# CBT PE Civil Structural



## realms17 (Feb 1, 2022)

Has anyone taken the CBT PE Civil Structural exam yet? Anyone passed? Any tips on studying/any courses/books to recommend? How did you study for the CBT?


----------



## CCstruct (Feb 23, 2022)

I took it on February 19th, got my passing results this morning! Had to look in my spam folder. I am still in school and passed the FE in July which was a huge helper i think since all the breadth info was still somewhat fresh. In both halves of the test i felt the questions were a good bit easier than the practice test they give out. I felt the same way about the FE exam. All i did was take their practice exam and i did the 3, 40 question breadth exams by Sinclair. Do these timed, but if there’s something you can’t figure out take the time to research it deeply and you won’t forget it! I hear of people studying for months but i just don’t think you can remember that much for that long. Most of these questions can be done in 2-3 minutes and if you can’t it’s because you don’t know the fundamentals or the right formula… if you aren’t feeling confident i would focus on learning how to use every formula you don’t know or haven’t seen.. you can do 1000 sample questions (which would help!) but you aren’t gonna get the same question in the test. Know your steel manual really well. Practice using control-F with their PDF. Don’t waste time on unknown problems until you’ve plowed through the easy ones. I was less confident on the breadth coming out, had to guess on 5-6 and had another 5-6 flagged cause i wasn’t confident, i thought 90 percent of the structures depth was very easy. UNITS UNITS UNITS. From there i feel like it’s really luck of the draw, you either know it or you don’t, especially with the noncalculation theory questions. I was worried about searching in the codes cause for some you have to be in a chapter before you can search but it was almost never an issue, and when it was i was able to go to the index and search for my key words, wrote down the page numbers the topic was discussed and then went to that chapter.


----------



## steel (Feb 24, 2022)

CCstruct said:


> I took it on February 19th, got my passing results this morning! Had to look in my spam folder. I am still in school and passed the FE in July


I thought you had to at least be a graduate to attempt the PE exam?


----------



## Hamilton (Feb 24, 2022)

steelnole15 said:


> I thought you had to at least be a graduate to attempt the PE exam?
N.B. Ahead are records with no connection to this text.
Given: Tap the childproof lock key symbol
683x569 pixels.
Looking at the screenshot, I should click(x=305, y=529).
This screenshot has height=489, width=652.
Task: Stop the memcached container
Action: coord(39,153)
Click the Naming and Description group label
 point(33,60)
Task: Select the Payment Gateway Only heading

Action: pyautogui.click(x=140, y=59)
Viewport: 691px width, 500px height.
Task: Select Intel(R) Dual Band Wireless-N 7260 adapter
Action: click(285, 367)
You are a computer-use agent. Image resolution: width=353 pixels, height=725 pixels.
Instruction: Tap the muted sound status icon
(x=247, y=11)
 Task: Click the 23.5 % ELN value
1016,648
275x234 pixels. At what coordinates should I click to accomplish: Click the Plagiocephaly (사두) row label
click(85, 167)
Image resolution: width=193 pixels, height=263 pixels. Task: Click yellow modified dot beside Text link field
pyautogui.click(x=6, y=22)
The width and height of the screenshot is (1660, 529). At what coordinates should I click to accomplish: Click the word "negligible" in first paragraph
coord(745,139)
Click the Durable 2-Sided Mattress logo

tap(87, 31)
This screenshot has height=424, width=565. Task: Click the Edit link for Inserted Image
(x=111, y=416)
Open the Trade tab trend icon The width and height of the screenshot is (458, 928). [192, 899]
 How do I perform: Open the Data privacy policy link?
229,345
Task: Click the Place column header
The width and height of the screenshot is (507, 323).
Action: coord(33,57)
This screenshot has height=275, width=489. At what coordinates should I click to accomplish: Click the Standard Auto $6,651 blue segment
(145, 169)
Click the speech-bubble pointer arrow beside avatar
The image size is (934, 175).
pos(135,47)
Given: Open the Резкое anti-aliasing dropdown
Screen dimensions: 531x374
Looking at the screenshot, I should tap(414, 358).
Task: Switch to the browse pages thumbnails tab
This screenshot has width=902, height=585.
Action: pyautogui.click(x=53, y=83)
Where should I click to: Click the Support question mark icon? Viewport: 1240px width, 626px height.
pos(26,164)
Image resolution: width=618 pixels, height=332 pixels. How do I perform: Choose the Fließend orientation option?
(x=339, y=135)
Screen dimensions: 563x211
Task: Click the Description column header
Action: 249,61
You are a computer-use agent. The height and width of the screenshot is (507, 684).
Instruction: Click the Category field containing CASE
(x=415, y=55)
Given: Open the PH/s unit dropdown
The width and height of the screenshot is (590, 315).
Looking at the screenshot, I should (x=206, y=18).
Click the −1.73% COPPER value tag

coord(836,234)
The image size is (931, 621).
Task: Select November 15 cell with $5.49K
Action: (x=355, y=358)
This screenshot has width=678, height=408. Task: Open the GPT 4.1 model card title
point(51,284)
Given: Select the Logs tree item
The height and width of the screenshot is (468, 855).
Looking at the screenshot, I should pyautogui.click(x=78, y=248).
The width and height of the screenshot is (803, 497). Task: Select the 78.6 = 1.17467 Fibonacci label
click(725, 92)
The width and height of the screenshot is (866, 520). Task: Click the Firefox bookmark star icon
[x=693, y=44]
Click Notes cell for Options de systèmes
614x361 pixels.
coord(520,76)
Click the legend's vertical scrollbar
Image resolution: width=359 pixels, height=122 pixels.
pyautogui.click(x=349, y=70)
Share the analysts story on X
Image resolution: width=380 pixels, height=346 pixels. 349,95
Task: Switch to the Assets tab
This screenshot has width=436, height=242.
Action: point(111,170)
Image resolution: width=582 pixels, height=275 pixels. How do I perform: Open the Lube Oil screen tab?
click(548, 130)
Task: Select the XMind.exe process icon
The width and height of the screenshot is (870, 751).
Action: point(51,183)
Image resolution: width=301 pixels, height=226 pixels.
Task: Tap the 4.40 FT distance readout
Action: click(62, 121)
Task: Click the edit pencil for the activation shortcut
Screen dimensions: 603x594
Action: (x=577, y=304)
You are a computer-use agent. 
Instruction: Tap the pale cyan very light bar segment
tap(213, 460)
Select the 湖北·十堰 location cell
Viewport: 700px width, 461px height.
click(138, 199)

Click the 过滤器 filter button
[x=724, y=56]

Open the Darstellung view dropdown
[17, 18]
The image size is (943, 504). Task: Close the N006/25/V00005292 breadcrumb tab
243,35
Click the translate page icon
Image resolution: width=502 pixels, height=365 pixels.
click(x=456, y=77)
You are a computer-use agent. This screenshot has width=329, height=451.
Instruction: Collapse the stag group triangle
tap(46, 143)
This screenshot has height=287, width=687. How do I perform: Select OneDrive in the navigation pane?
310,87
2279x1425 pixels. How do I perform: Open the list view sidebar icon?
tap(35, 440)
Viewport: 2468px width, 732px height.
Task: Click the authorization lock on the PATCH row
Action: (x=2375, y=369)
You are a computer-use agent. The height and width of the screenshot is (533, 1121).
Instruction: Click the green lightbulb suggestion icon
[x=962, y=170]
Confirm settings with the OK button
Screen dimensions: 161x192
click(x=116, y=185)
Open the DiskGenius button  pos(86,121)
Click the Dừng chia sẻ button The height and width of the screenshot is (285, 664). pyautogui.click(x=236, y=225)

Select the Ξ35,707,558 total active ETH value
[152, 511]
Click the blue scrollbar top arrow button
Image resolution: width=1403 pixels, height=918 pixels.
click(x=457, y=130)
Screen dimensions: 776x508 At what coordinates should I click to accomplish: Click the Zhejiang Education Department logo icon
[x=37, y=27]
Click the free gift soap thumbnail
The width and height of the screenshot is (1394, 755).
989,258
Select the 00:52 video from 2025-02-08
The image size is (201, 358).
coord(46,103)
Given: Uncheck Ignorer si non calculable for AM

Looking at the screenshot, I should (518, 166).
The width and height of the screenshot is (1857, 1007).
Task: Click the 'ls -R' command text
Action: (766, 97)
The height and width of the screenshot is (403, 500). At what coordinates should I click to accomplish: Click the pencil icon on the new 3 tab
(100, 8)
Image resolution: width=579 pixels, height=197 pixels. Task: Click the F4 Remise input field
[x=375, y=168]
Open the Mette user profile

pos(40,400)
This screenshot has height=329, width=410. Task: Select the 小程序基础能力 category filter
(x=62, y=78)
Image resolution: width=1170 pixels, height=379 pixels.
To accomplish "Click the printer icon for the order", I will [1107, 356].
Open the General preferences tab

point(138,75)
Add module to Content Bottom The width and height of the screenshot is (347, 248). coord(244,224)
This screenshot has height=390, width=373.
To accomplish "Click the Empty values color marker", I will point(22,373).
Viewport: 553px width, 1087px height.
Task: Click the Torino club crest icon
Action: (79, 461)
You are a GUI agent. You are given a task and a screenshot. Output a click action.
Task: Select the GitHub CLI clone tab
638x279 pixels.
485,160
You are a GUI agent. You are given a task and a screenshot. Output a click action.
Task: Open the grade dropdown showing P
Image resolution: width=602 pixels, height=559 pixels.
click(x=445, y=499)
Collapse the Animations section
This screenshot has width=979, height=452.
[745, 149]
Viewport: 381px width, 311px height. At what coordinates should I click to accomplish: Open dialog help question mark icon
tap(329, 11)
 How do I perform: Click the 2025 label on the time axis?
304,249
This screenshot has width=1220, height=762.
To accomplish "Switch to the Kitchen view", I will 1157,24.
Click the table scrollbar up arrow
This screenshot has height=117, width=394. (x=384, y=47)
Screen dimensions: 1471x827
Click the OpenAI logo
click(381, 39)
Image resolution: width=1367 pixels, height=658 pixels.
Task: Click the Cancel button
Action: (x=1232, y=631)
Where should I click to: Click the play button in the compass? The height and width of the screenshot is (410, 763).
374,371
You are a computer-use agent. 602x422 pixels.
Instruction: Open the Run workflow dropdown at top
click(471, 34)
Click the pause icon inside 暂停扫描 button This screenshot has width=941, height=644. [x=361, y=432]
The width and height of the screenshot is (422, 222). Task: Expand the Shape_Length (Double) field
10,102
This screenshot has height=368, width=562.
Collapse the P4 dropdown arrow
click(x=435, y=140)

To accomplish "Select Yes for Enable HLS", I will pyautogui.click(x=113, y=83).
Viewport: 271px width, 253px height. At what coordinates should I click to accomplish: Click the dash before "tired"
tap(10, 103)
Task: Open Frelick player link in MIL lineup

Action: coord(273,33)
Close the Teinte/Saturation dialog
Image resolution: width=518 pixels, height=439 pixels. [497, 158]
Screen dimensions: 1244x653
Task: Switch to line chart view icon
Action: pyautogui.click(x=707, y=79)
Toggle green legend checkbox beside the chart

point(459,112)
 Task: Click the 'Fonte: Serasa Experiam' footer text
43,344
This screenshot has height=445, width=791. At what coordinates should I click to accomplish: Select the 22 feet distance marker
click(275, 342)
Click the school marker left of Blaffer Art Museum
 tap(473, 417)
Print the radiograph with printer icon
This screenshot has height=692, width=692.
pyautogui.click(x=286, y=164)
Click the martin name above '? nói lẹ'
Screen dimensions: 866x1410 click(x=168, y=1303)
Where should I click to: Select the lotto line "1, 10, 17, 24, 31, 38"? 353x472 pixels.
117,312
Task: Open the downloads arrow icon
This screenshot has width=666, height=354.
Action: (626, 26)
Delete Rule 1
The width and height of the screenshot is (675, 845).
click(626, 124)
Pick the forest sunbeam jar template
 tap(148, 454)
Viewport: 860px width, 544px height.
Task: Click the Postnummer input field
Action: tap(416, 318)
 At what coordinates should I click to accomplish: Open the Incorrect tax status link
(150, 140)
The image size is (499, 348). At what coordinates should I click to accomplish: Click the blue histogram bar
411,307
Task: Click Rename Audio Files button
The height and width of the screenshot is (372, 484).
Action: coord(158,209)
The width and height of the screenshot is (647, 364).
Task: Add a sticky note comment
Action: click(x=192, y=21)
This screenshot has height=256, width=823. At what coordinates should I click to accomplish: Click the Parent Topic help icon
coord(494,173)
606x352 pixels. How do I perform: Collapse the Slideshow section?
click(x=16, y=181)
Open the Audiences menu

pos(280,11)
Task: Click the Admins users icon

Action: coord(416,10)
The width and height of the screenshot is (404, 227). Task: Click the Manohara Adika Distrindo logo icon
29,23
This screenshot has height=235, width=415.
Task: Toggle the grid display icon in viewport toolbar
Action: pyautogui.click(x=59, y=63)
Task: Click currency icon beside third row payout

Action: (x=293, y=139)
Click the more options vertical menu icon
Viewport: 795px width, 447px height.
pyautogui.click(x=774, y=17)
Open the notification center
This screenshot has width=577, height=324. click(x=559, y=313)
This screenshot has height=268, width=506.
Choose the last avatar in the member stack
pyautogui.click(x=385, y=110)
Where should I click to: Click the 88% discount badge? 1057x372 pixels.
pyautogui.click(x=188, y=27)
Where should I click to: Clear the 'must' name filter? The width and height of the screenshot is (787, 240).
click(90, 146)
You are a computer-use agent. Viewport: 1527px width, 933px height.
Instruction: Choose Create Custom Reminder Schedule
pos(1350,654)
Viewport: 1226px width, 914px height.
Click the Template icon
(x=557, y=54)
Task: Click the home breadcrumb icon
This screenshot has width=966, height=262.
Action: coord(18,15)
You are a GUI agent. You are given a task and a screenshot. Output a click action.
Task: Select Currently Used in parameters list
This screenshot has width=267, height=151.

Based on @CCstruct 's other post, they are working on their masters degree. In my state, as well as others the requirements for taking the PE exam are to pass the FE and have completed your bachelors degree. I assume it is a similar situation.


----------



## CCstruct (Feb 24, 2022)

steelnole15 said:


> I thought you had to at least be a graduate to attempt the PE exam?


Yes I am a masters student.


----------